Gender pensions gap increases for older staff

New research has found the gender pension gap between men and women’s contributions is 35% for employees aged between 50 and 54, almost double the gap for 35 to 39 year-olds (18%).

Pension and insurance provider Aviva’s findings were based on employer and employee contributions of more than two million savers and retirees into workplace pensions.

The data also revealed that the gender pension gap increases to 23% for 40-44 year-olds, 29% for 45-49 year-olds and almost half (49%) for those aged between 65 and 69. According to the provider, this suggests a clear line in the sand around the age that women are often making milestone career and childcare decisions, and opting to work part-time.

Due to auto-enrolment (AE) thresholds, an employee earning £30,000 who opts to reduce their hours by 40% would see their pay reduce by 40%.

However, because of the lower qualifying earnings threshold under AE, Aviva discovered that an employee’s pension contributions would reduce to around 50% of their full-time value, and a worker earning £20,000 would see their pension contributions fall by more than 58%.

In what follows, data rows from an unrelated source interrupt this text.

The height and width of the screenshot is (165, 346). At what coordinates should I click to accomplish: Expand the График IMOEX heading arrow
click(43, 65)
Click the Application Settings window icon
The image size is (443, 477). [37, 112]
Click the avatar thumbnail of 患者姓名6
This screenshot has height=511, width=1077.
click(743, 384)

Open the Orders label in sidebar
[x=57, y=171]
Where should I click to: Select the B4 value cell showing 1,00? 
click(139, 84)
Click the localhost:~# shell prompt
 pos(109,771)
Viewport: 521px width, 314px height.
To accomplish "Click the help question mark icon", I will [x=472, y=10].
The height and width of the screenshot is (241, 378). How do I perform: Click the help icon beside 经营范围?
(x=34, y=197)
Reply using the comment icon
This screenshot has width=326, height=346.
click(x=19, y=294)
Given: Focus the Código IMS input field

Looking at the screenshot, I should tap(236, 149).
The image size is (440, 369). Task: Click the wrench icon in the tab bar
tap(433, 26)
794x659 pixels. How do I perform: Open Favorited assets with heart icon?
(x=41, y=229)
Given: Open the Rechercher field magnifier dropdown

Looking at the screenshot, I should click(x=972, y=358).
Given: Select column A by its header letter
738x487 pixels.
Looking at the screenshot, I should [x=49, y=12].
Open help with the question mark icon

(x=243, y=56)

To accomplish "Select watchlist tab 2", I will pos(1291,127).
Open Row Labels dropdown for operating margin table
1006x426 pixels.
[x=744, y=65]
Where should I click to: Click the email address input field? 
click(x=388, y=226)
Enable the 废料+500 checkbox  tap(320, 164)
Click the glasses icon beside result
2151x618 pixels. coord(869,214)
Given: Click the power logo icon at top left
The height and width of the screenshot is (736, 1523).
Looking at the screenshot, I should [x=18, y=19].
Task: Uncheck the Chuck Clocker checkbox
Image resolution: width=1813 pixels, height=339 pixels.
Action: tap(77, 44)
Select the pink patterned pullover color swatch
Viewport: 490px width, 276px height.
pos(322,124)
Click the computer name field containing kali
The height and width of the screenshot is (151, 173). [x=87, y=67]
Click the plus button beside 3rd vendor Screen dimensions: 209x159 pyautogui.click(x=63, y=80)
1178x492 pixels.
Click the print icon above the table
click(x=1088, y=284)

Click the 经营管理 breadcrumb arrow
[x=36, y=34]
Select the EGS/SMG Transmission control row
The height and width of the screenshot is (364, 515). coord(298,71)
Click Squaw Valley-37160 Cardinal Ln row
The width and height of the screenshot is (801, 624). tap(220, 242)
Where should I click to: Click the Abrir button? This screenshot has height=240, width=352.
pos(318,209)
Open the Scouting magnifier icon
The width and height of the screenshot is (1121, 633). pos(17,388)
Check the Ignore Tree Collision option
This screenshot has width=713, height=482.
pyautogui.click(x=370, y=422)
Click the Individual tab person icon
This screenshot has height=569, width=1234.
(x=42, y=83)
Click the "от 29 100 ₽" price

Emma Douglas, director of workplace savings and retirement at Aviva, explained that pension contributions are unlikely to be a deciding factor when considering working part-time, but it is important is that people understand the long-term impact when making that decision.

“This is crucial to good financial planning, as some people might consider upping their pension contributions, but this would have to be carefully balanced against disposable income. Another option some parents may consider is sharing the caring responsibilities to help spread the long-term financial impact.

“There is never a perfect time to increase pension contributions, but a phased approach should help to ease any sudden financial impact on employers and employees. Employers and employees need time to plan. The clock is ticking and the longer it does, the less there will be in the pension pots of part-time working women,” she said.